_WORK TO COMPLETE_
All lines with the word "announcements" must be pulled from the entries below.
-.-.-
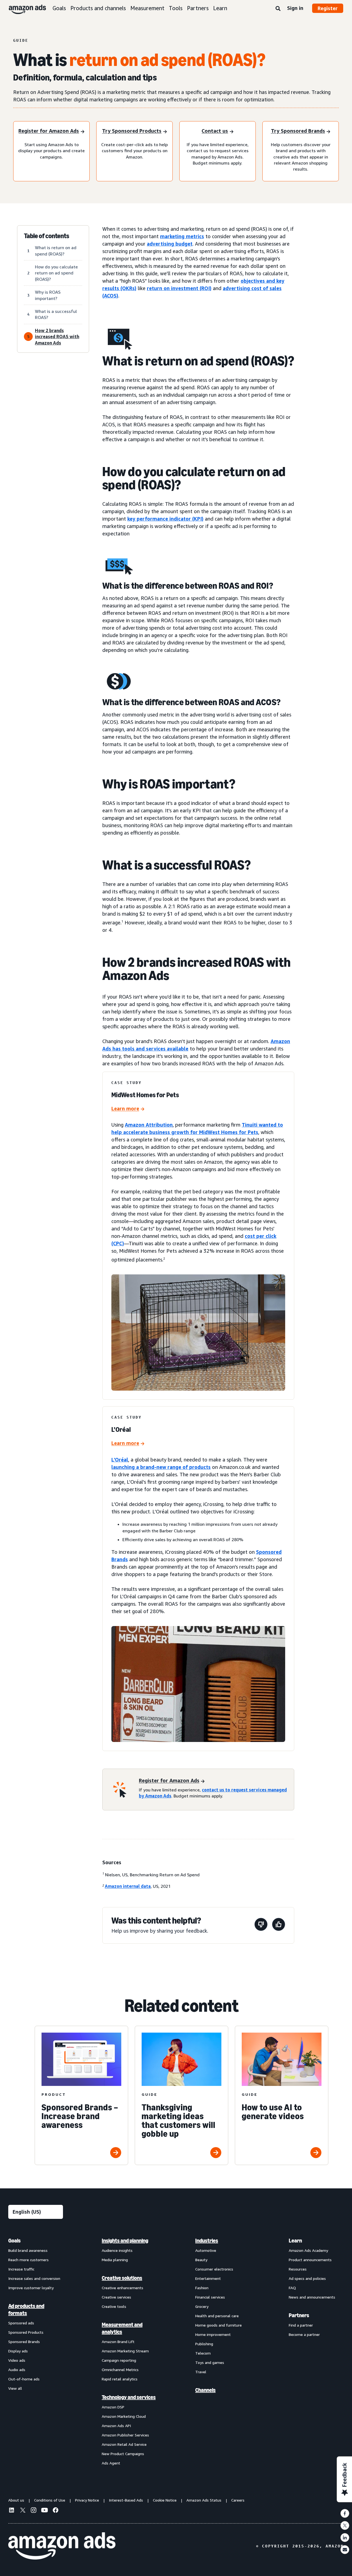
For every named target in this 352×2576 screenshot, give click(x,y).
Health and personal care (217, 2315)
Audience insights (117, 2250)
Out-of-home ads (24, 2379)
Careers (237, 2500)
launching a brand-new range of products (161, 1467)
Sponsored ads (21, 2323)
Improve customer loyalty (31, 2287)
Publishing (204, 2343)
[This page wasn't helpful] (261, 1925)
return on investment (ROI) (179, 288)
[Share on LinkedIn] (344, 2537)
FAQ (292, 2287)
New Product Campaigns (123, 2453)
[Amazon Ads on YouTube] (44, 2510)
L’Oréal (119, 1460)
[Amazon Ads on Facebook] (55, 2510)
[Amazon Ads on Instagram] (33, 2510)
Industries (206, 2240)
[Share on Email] (344, 2549)
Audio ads (16, 2369)
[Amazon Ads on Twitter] (22, 2510)
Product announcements (310, 2259)
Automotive (205, 2250)
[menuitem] (35, 2351)
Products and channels (98, 8)
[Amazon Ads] (23, 8)
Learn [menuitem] (295, 2240)
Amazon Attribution (149, 1125)
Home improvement (213, 2334)
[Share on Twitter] (344, 2525)
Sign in (295, 8)
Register (328, 8)
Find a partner (301, 2325)
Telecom (203, 2353)
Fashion (201, 2287)
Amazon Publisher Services (125, 2435)
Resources (298, 2269)
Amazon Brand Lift (118, 2341)
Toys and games (209, 2362)
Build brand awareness (28, 2250)
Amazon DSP (113, 2407)
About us (16, 2500)
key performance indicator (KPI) (165, 519)
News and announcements (312, 2297)
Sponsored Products (25, 2332)
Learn (220, 8)
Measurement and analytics (122, 2328)
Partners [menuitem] (299, 2315)
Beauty (201, 2259)
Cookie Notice (165, 2500)
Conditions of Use (49, 2500)
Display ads (18, 2351)
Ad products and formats (26, 2309)
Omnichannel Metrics (120, 2369)
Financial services (210, 2297)
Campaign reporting (119, 2360)
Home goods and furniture (218, 2325)
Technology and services (129, 2397)
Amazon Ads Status (203, 2500)
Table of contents (46, 236)
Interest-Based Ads (126, 2500)
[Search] (278, 9)
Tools (176, 8)
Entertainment (208, 2278)
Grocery (201, 2306)
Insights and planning (125, 2240)
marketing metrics (182, 236)
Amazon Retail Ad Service (124, 2444)
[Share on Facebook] (344, 2513)
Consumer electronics (214, 2269)
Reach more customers (28, 2259)
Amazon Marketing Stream (125, 2351)
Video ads (16, 2360)
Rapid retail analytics (120, 2379)
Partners (198, 8)
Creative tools (114, 2306)
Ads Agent (111, 2463)
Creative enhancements (122, 2287)
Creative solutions (122, 2278)
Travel (200, 2371)
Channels (205, 2390)
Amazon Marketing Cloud (124, 2416)
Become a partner (304, 2334)
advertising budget (170, 244)
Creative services (116, 2297)
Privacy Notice (87, 2500)
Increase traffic (21, 2269)
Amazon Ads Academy (308, 2250)
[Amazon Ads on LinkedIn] (11, 2510)
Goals (59, 8)
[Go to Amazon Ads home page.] (62, 2546)
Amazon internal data (128, 1886)
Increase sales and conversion (34, 2278)
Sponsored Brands (24, 2341)
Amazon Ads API (116, 2425)
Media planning (115, 2259)
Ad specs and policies (307, 2278)
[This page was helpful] (278, 1925)
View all (15, 2388)
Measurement (147, 8)
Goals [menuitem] (14, 2240)
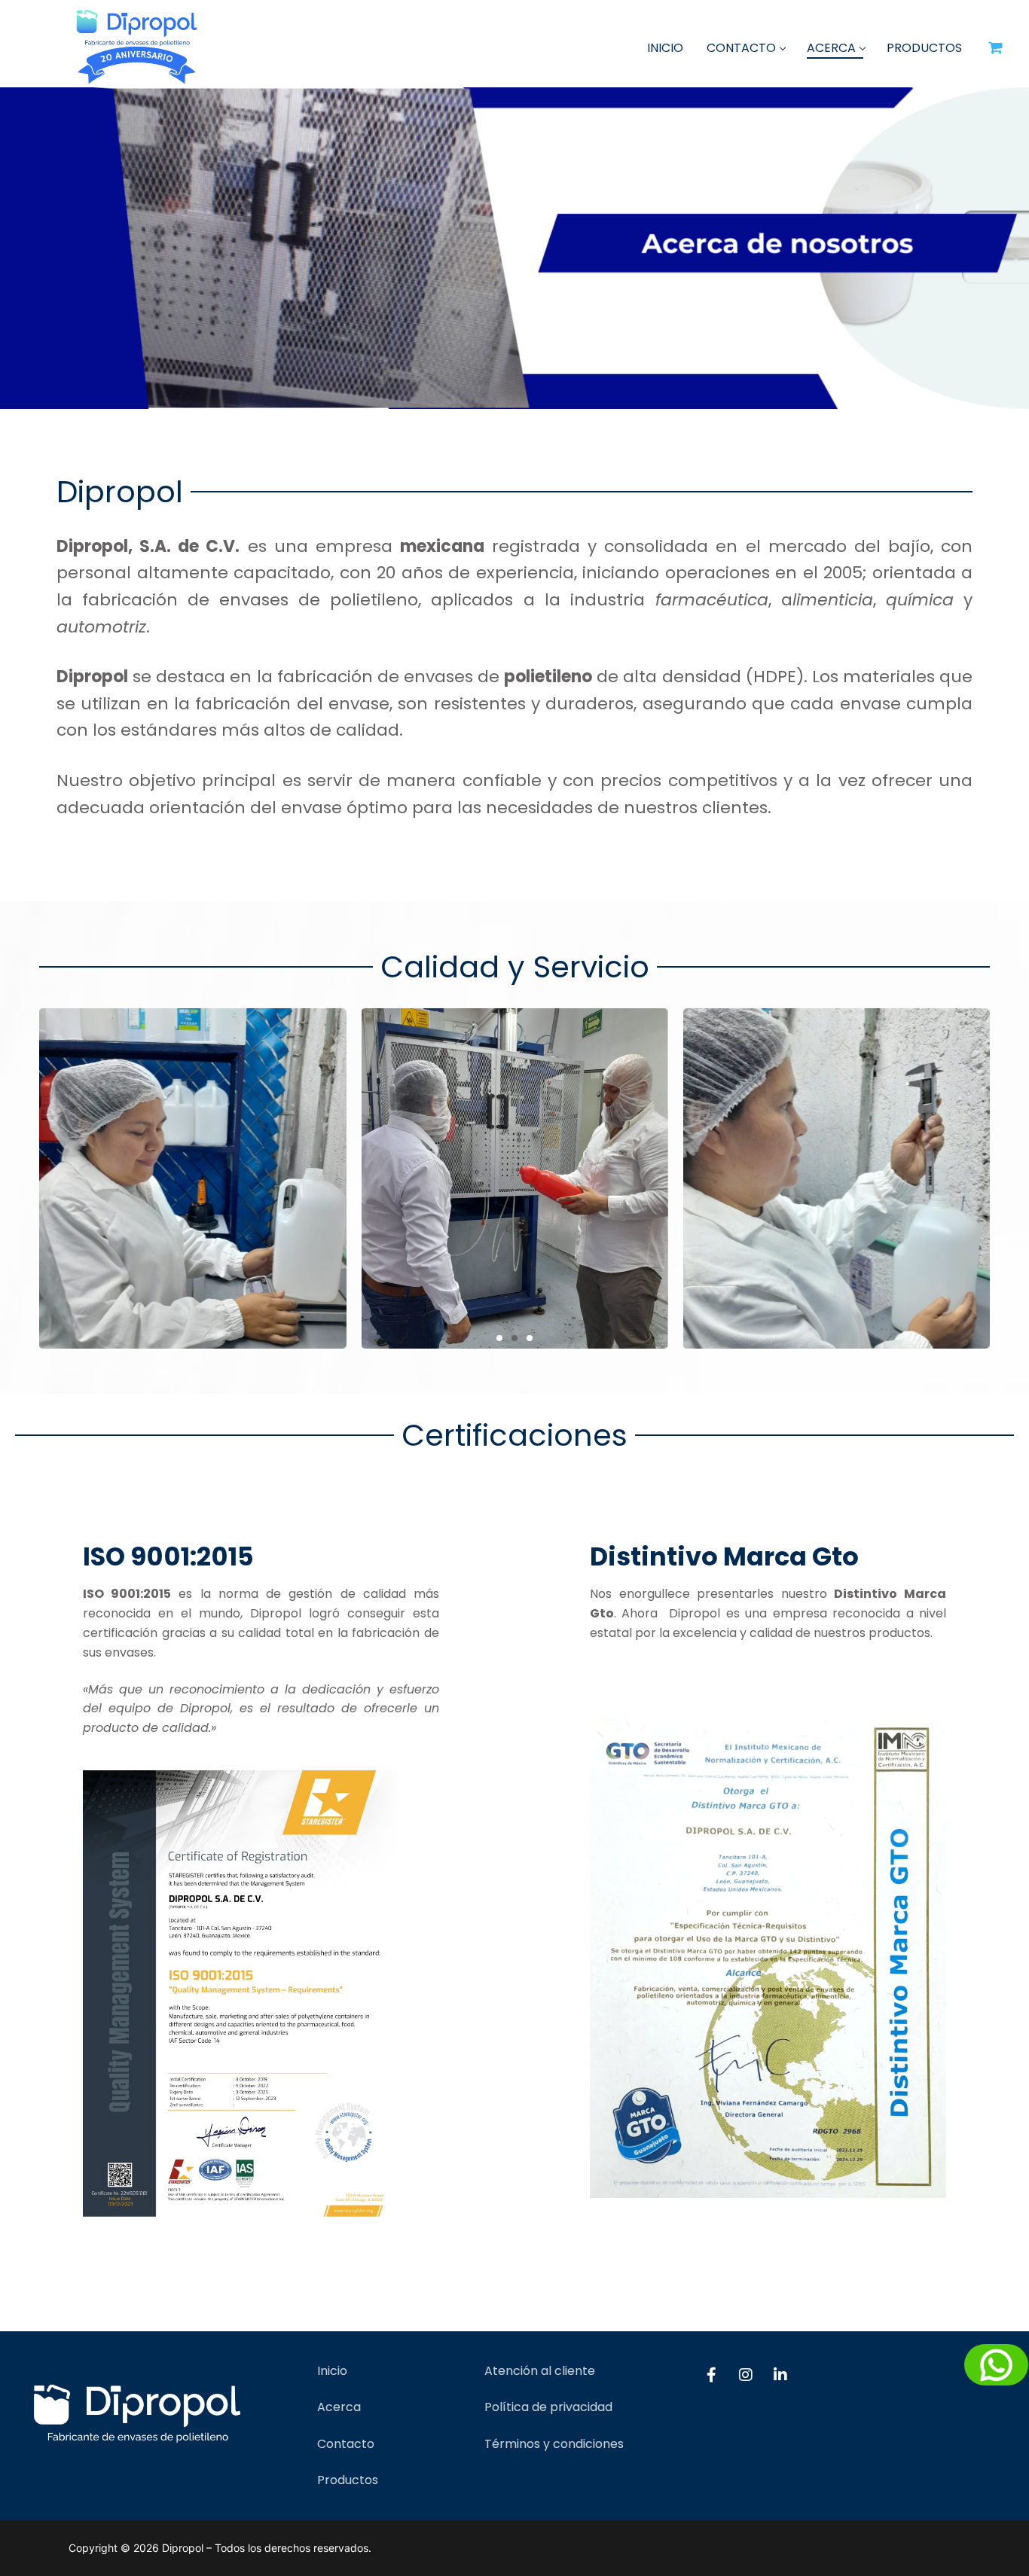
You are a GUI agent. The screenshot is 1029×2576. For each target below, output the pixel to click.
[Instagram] (745, 2375)
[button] (499, 1338)
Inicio (332, 2370)
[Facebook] (711, 2375)
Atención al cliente (539, 2370)
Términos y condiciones (554, 2444)
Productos (347, 2480)
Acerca (339, 2407)
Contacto (345, 2444)
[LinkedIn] (780, 2375)
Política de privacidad (548, 2407)
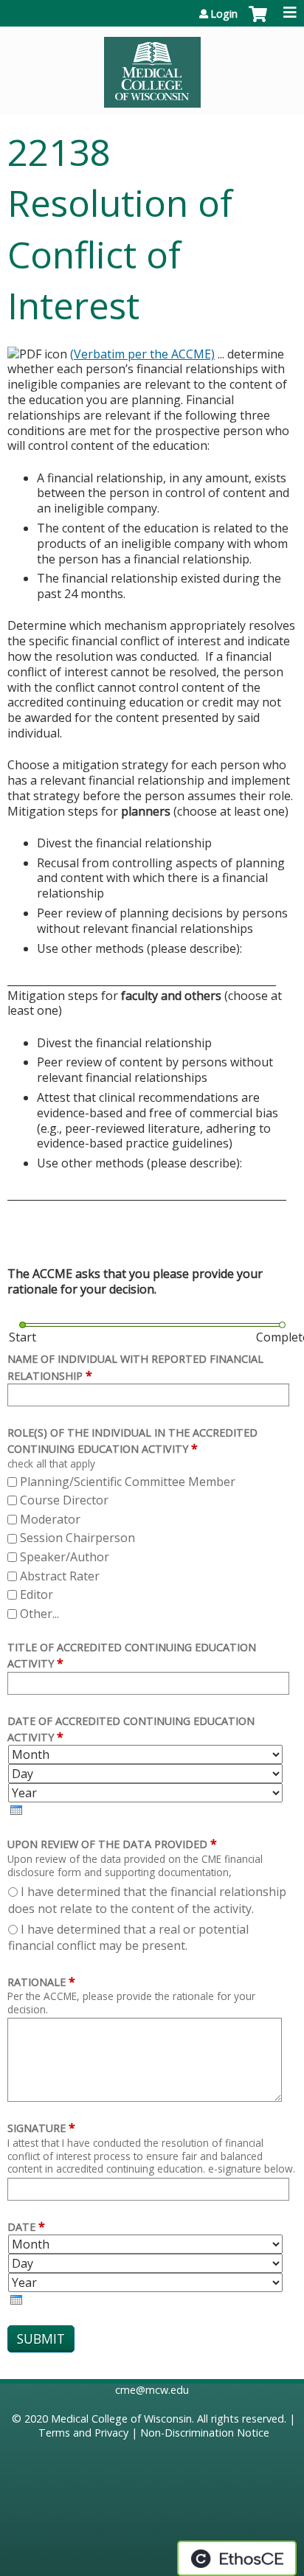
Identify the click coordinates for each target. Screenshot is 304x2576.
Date (21, 2227)
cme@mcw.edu (152, 2390)
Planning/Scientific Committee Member (127, 1481)
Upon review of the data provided (107, 1844)
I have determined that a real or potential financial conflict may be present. (128, 1937)
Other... (39, 1613)
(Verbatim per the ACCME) (142, 354)
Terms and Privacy (83, 2433)
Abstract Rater (60, 1576)
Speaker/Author (64, 1557)
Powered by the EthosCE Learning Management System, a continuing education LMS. (237, 2558)
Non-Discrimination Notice (204, 2433)
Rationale (36, 1982)
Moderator (50, 1519)
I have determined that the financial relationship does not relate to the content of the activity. (147, 1900)
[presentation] (16, 1810)
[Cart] (258, 21)
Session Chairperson (77, 1538)
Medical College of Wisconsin (121, 2419)
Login (224, 14)
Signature (36, 2128)
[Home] (152, 67)
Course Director (64, 1500)
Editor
-.-.-
_TASK ANSWER_
Product announcements (310, 2259)
News and announcements (312, 2297)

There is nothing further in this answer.